Why is it that Lewis is the greatest author ever?

Is it because he so effectively, as he called it, "redeemed" different genres of literature: the short story, the science fiction novel, the children's story, fiction, non-fiction, prose. He was a master of the airwaves and of the pen. He taught by allegory, by speeches, by academic articles, by radio talks, by lectures. Truly a versatile wit.

The prolific nature of his writings also lends itself to praise: reading the "complete works of Lewis" would be a task indeed.

Another feather in his cap, the man wrote for everyone: children, adolescents, lay people,
professors; the hurting, the joyful, the questioning, the knowledgeable and the beginners. Never does he seem condescending; indeed, as he said in "On Stories", "No book is really worth reading at the age of ten which is not equally (and often far more) worth reading at the age of fifty - except, of course, books of information." To Lewis, good literature is good literature. And the Narnia chronicles are just that. In fact, I would pay good money to find a better series of books that can be so enjoyed in childhood, adolescence, and adulthood, on so many levels.

Lewis also addressed so many topics, even in just his fiction. Just a short list: government systems in Voyage of the Dawn Treader; the Adam and Eve story in The Magician's Nephew; the Greatest Story in The Lion, the Witch and the Wardrobe; perseverence and friendship through great adversity in The Last Battle; faithfulness and trust in The Silver Chair; acceptance and tolerance of gender and station in The Horse and His Boy. Lewis also tackled the "diamond in the rough" story over and over: Edmund in the first novel, Caspian as the untried king in his novel, Eustace in the Dawn Treader.

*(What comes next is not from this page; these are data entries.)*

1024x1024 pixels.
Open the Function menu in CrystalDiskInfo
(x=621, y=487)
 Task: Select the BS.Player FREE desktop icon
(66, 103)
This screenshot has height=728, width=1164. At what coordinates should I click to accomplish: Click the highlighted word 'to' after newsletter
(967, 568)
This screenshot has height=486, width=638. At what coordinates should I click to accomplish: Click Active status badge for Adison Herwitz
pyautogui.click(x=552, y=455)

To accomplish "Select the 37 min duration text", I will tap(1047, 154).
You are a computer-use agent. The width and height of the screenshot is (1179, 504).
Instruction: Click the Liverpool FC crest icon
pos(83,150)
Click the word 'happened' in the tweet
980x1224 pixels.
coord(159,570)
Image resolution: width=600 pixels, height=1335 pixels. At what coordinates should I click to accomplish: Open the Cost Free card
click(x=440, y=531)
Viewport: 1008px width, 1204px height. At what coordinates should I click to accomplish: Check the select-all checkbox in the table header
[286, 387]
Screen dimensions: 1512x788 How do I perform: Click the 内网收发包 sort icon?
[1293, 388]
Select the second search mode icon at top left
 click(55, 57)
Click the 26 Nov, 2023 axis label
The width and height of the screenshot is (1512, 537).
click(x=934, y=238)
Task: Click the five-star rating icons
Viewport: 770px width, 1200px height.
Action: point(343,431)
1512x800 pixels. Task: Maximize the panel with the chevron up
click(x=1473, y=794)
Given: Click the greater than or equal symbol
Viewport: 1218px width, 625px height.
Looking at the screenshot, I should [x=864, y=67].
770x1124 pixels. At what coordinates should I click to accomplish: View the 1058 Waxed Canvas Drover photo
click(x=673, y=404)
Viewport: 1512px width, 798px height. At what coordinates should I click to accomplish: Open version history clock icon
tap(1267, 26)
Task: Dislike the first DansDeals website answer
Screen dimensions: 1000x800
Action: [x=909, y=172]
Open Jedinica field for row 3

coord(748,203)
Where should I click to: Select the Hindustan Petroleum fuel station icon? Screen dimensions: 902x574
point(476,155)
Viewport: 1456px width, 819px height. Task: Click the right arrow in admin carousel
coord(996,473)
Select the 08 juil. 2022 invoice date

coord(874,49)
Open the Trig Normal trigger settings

The unlikely heroes: David and Goliath themes run throughout his works (especially in the space trilogy).

Lewis took on the conventional epic journey in Dawn Treader, redeeming that genre (like Bunyan, but he's for another time).

So, what makes C. S. Lewis the greatest author? Well, I'll tell you: no one makes me long for heaven more, nor makes me more thankful that I have time left here to work for the kingdom. I love Ransom, who is shocked, and rather infuriated, to find that he is Maledil's representative, that the fate of Perelandra rests on him, that Maledil had chosen to work through him for His own glory.

Paige (Benton) Brown, in her Road to Emmaus lecture on evangelism, gives an incredible defense of evangelism, given that God is sovereign. She argues that evangelism without God's sovereignty would be an exercise in futility: how can anyone convince or connive another into the kingdom? Thank the Lord that He is the author and perfector of our faith: if it rested on us, we should be in very poor hands.

Praise the Lord for a teacher like Lewis: the man had a powerful gift which has so encouraged me and blessed me.